▶ **Short exercise**:
Starting at the row that contains "Task: Click the green download export icon" and continuing through the last row, rewrite those rows with "green" switched to "blue" and nothing else changed. Leave the pictures out of your answer.

▶ **Listed entries**:
[START]

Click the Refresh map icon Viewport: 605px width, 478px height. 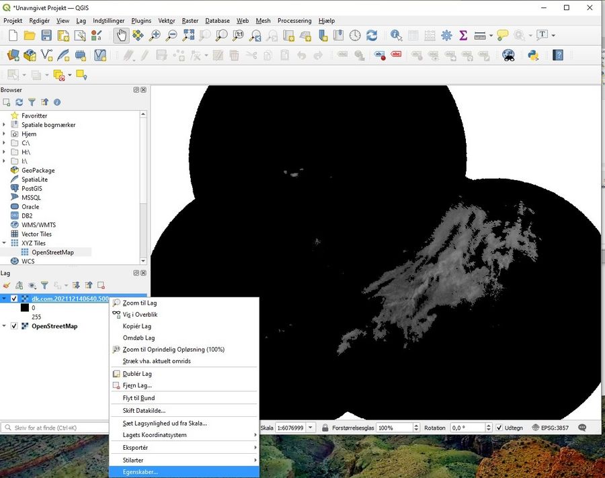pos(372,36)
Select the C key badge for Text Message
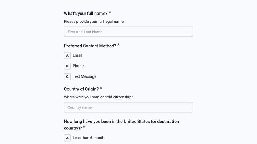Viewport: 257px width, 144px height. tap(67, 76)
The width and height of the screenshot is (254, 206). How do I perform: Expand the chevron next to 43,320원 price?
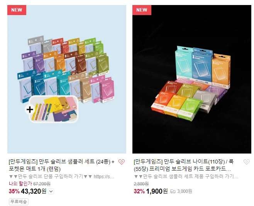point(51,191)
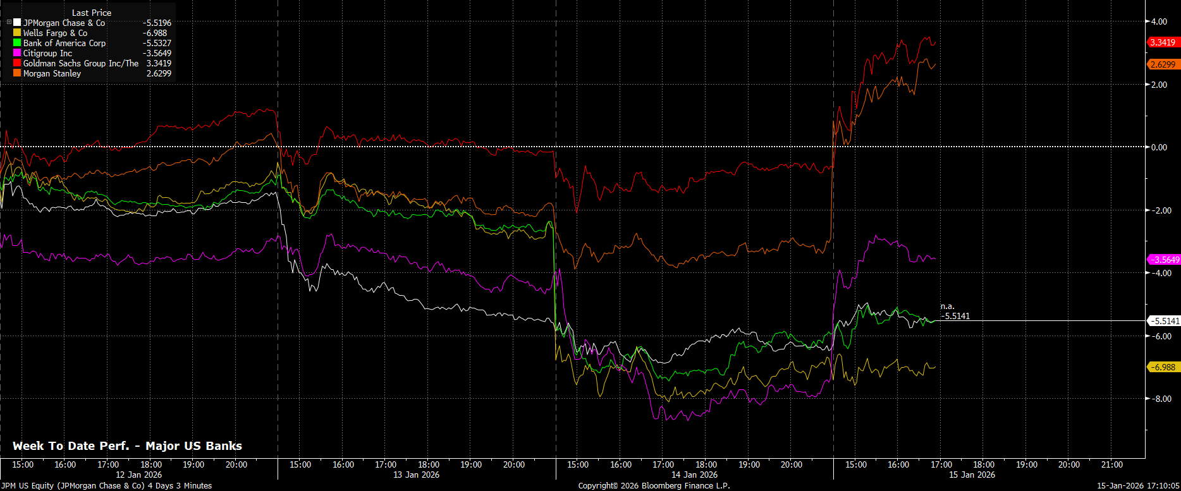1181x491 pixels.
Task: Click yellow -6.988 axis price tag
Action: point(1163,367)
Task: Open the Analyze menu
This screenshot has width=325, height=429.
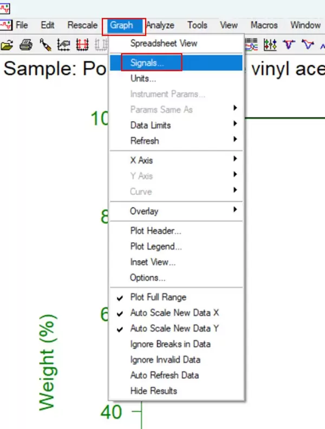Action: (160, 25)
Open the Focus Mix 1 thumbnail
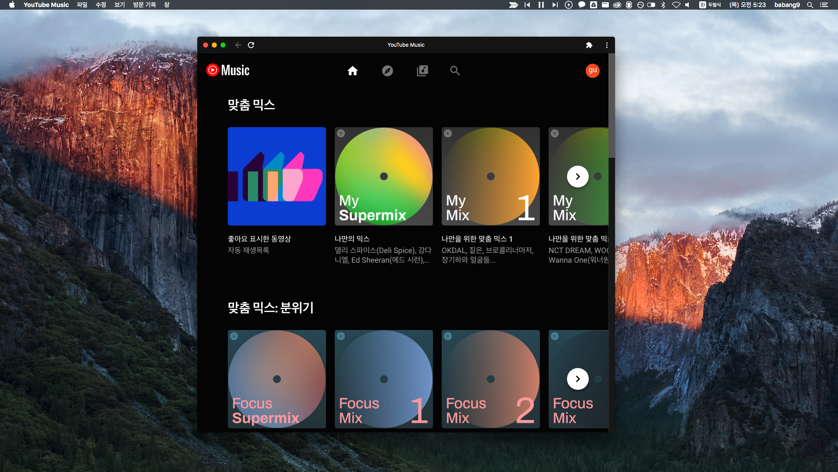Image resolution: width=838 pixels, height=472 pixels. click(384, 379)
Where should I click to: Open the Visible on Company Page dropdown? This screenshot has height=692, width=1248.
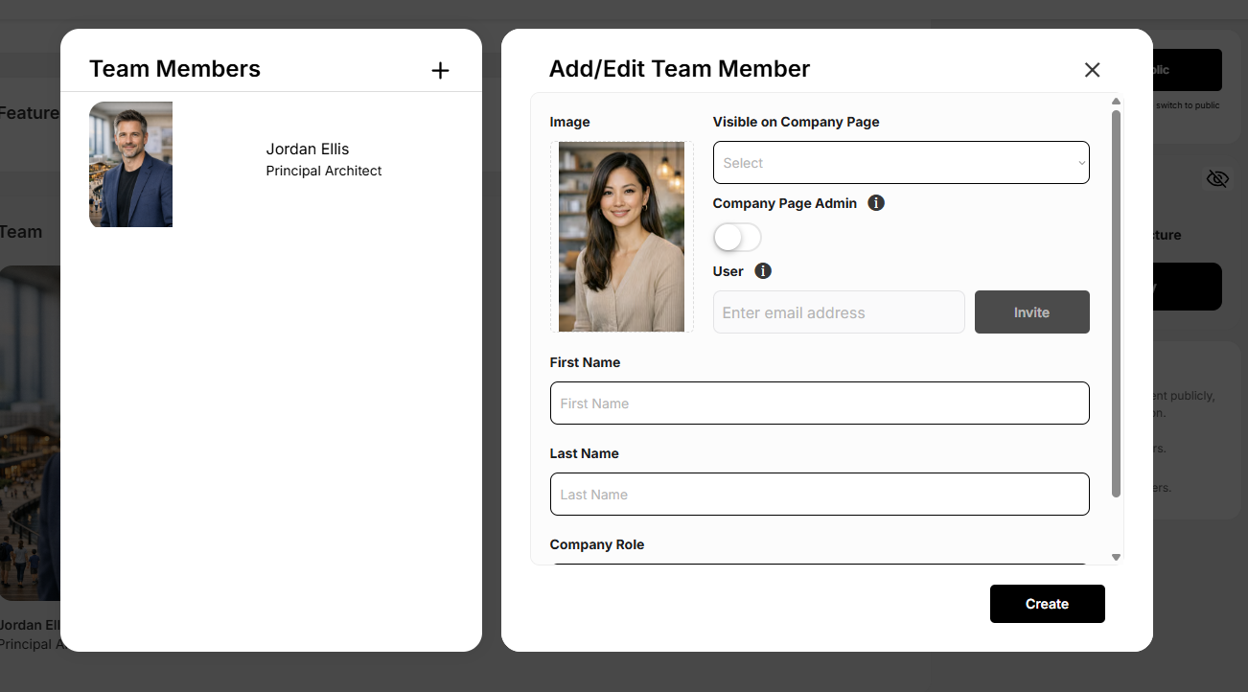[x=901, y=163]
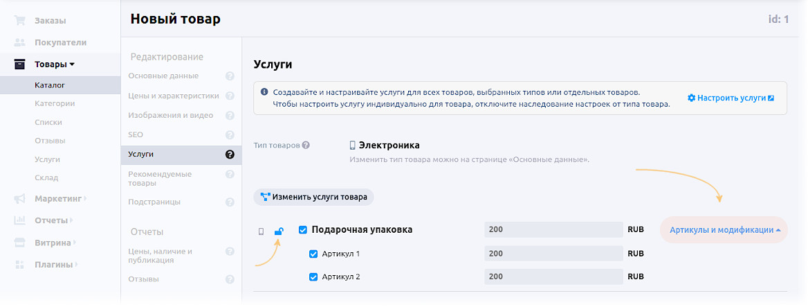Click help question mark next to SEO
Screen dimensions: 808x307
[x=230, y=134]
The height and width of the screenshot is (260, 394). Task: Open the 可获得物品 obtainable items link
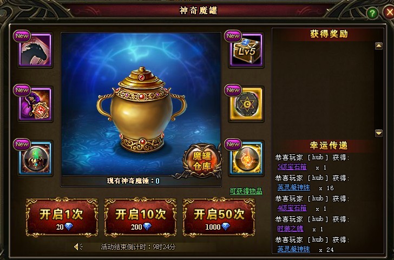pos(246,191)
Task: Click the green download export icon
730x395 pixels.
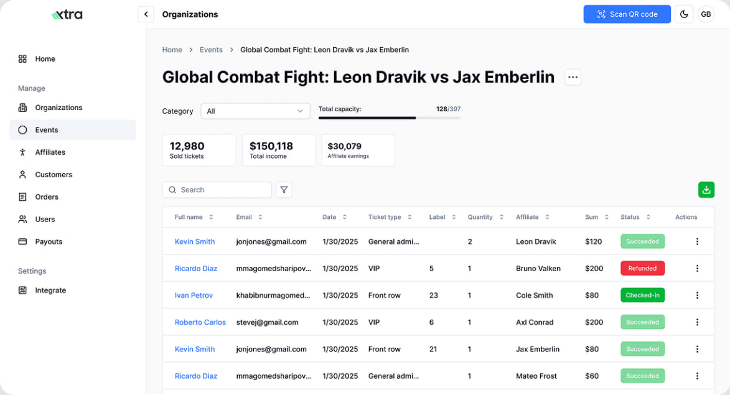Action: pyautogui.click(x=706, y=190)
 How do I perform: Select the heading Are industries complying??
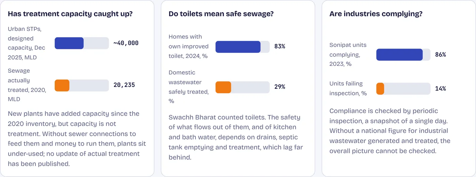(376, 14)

[END]

▶ **Response below**:
Task: Click the blue download export icon
730x395 pixels.
Action: pyautogui.click(x=706, y=190)
 How do I perform: Select the heading Are industries complying??
(376, 14)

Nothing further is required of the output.